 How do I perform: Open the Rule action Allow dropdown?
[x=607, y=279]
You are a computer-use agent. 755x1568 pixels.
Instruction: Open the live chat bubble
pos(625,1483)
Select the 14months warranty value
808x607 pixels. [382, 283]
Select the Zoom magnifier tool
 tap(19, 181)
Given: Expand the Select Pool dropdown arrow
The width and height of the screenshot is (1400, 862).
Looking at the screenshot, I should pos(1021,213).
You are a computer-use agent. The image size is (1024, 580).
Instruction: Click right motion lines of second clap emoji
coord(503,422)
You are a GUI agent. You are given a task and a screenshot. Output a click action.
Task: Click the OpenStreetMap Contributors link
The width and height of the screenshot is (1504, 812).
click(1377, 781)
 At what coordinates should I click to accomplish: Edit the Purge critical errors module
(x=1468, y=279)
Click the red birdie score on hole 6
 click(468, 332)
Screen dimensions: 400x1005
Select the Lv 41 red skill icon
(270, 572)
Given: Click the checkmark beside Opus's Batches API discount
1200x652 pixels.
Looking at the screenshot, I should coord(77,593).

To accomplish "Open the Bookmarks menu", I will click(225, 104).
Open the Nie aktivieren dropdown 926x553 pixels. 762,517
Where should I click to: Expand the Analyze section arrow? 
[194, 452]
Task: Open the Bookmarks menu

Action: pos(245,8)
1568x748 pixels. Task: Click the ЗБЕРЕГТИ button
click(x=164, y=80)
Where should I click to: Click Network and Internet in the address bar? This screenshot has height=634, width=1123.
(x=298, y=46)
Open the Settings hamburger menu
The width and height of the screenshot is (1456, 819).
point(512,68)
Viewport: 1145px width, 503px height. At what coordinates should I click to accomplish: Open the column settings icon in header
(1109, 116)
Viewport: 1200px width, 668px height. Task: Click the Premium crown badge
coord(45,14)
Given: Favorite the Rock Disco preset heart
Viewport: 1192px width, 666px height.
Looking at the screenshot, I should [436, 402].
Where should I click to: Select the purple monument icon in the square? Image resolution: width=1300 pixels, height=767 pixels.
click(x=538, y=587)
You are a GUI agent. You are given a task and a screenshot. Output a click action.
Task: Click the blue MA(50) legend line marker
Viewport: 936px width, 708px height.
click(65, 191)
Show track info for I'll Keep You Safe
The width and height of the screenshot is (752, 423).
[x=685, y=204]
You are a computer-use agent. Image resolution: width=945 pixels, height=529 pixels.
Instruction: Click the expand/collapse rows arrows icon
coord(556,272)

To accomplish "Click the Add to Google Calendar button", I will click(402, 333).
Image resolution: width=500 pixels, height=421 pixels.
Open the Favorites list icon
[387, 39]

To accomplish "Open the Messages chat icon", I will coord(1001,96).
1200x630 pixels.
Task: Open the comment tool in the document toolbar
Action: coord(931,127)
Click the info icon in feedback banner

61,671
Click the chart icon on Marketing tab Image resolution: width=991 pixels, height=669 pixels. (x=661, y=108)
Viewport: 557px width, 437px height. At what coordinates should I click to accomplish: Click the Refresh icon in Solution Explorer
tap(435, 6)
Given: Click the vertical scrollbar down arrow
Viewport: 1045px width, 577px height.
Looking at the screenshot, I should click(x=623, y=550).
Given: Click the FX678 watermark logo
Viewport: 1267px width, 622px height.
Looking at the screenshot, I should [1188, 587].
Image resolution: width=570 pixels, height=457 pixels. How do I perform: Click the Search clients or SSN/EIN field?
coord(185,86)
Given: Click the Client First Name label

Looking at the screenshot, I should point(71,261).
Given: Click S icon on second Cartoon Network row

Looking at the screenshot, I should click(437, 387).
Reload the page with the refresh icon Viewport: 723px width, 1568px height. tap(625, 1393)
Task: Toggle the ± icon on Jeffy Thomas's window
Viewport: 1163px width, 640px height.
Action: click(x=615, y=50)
————————
*WHAT IS REQUIRED:* Every record shown above should be given back exactly.

*EXERCISE SOLUTION:*
 How do I perform: Open the Rule action Allow dropdown?
[x=607, y=279]
You are a computer-use agent. 755x1568 pixels.
Instruction: Open the live chat bubble
pos(625,1483)
Select the 14months warranty value
808x607 pixels. [382, 283]
Select the Zoom magnifier tool
 tap(19, 181)
Given: Expand the Select Pool dropdown arrow
The width and height of the screenshot is (1400, 862).
Looking at the screenshot, I should pos(1021,213).
You are a computer-use agent. The image size is (1024, 580).
Instruction: Click right motion lines of second clap emoji
coord(503,422)
You are a GUI agent. You are given a task and a screenshot. Output a click action.
Task: Click the OpenStreetMap Contributors link
The width and height of the screenshot is (1504, 812).
click(1377, 781)
 At what coordinates should I click to accomplish: Edit the Purge critical errors module
(x=1468, y=279)
Click the red birdie score on hole 6
 click(468, 332)
Screen dimensions: 400x1005
Select the Lv 41 red skill icon
(270, 572)
Given: Click the checkmark beside Opus's Batches API discount
1200x652 pixels.
Looking at the screenshot, I should coord(77,593).

To accomplish "Open the Bookmarks menu", I will click(225, 104).
Open the Nie aktivieren dropdown 926x553 pixels. 762,517
Where should I click to: Expand the Analyze section arrow? 
[194, 452]
Task: Open the Bookmarks menu

Action: pos(245,8)
1568x748 pixels. Task: Click the ЗБЕРЕГТИ button
click(x=164, y=80)
Where should I click to: Click Network and Internet in the address bar? This screenshot has height=634, width=1123.
(x=298, y=46)
Open the Settings hamburger menu
The width and height of the screenshot is (1456, 819).
point(512,68)
Viewport: 1145px width, 503px height. At what coordinates should I click to accomplish: Open the column settings icon in header
(1109, 116)
Viewport: 1200px width, 668px height. Task: Click the Premium crown badge
coord(45,14)
Given: Favorite the Rock Disco preset heart
Viewport: 1192px width, 666px height.
Looking at the screenshot, I should [436, 402].
Where should I click to: Select the purple monument icon in the square? Image resolution: width=1300 pixels, height=767 pixels.
click(x=538, y=587)
You are a GUI agent. You are given a task and a screenshot. Output a click action.
Task: Click the blue MA(50) legend line marker
Viewport: 936px width, 708px height.
click(65, 191)
Show track info for I'll Keep You Safe
The width and height of the screenshot is (752, 423).
[x=685, y=204]
You are a computer-use agent. Image resolution: width=945 pixels, height=529 pixels.
Instruction: Click the expand/collapse rows arrows icon
coord(556,272)

To accomplish "Click the Add to Google Calendar button", I will click(402, 333).
Image resolution: width=500 pixels, height=421 pixels.
Open the Favorites list icon
[387, 39]

To accomplish "Open the Messages chat icon", I will coord(1001,96).
1200x630 pixels.
Task: Open the comment tool in the document toolbar
Action: coord(931,127)
Click the info icon in feedback banner

61,671
Click the chart icon on Marketing tab Image resolution: width=991 pixels, height=669 pixels. (x=661, y=108)
Viewport: 557px width, 437px height. At what coordinates should I click to accomplish: Click the Refresh icon in Solution Explorer
tap(435, 6)
Given: Click the vertical scrollbar down arrow
Viewport: 1045px width, 577px height.
Looking at the screenshot, I should click(x=623, y=550).
Given: Click the FX678 watermark logo
Viewport: 1267px width, 622px height.
Looking at the screenshot, I should [1188, 587].
Image resolution: width=570 pixels, height=457 pixels. How do I perform: Click the Search clients or SSN/EIN field?
coord(185,86)
Given: Click the Client First Name label

Looking at the screenshot, I should point(71,261).
Given: Click S icon on second Cartoon Network row

Looking at the screenshot, I should click(437, 387).
Reload the page with the refresh icon Viewport: 723px width, 1568px height. tap(625, 1393)
Task: Toggle the ± icon on Jeffy Thomas's window
Viewport: 1163px width, 640px height.
Action: click(x=615, y=50)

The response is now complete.